Author:dalgado ramsy
Prep Time:15 minutes
Cook Time:15 minutes
Total Time:30 minutes (plus marinating)
Yield:4 servings 1x
Category:Main Course
Method:Grilling
Cuisine:Greek
Diet:Low Calorie
Ingredients
Scale
1.5 cups dry tri-color quinoa
2 lbs chicken breasts or chicken thighs, trimmed of fat
1.5 tsp dried oregano
3 Tbsp olive oil, divided
1 medium red bell pepper, roasted or raw, seeded and chopped
3 cups chopped English cucumber
2 medium tomatoes, chopped
0.5 cup chopped red onion
1 avocado, chopped
1/3 cup chopped fresh parsley
2 Tbsp fresh lemon juice
1 cup tzatziki sauce, preferably homemade
3/4 cup hummus, store-bought or homemade
1 cup crumbled feta cheese
Instructions
In a bowl, combine olive oil, lemon juice, garlic, oregano, salt, and pepper. Add chicken strips and marinate for at least 30 minutes.
Grill or pan-sear chicken until cooked through, about 5-7 minutes per side.
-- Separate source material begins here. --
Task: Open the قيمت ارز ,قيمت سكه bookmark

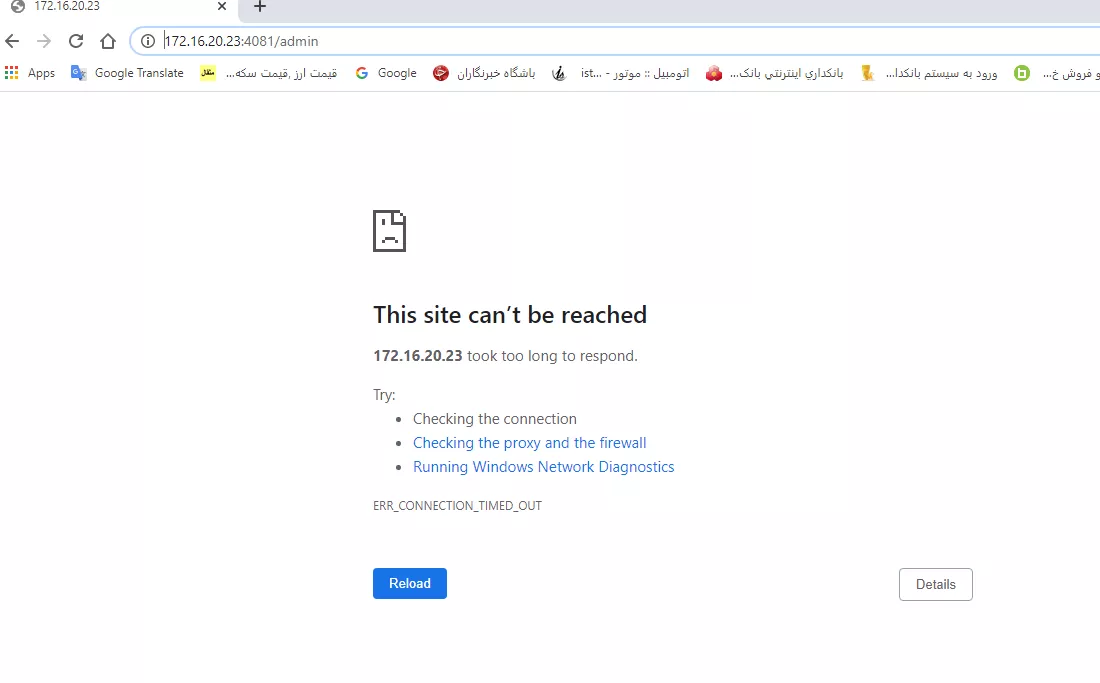Action: pyautogui.click(x=269, y=73)
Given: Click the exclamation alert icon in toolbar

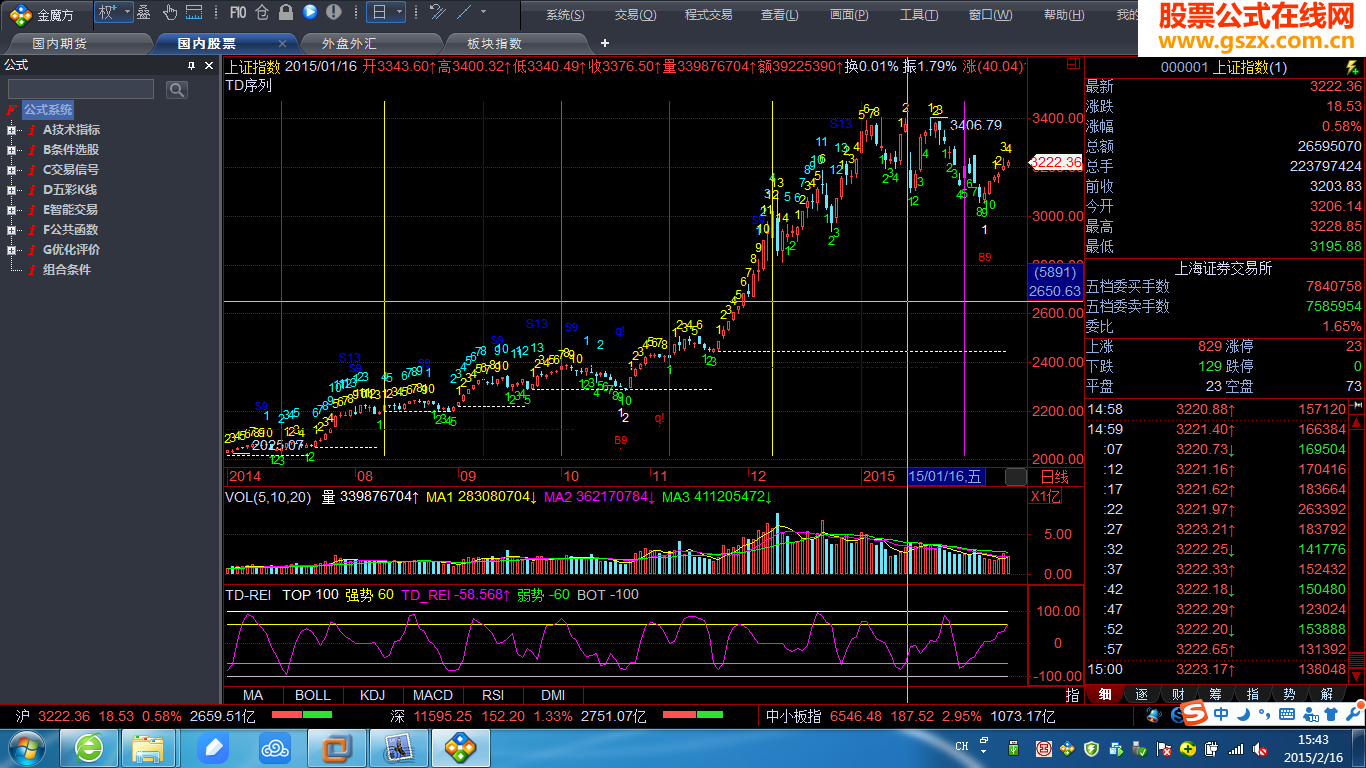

Assemble bowls with a base of rice or quinoa.
Top with grilled chicken, cucumber, tomatoes, red onion, and olives.
Sprinkle with feta cheese and drizzle with tzatziki sauce.
Garnish with fresh dill or parsley before serving.
Notes
For best flavor, marinate chicken overnight.
Customize with additional veggies like bell peppers or spinach.
Make ahead by prepping components separately and assembling when ready to eat.
Store leftovers in an airtight container in the refrigerator for up to 3 days.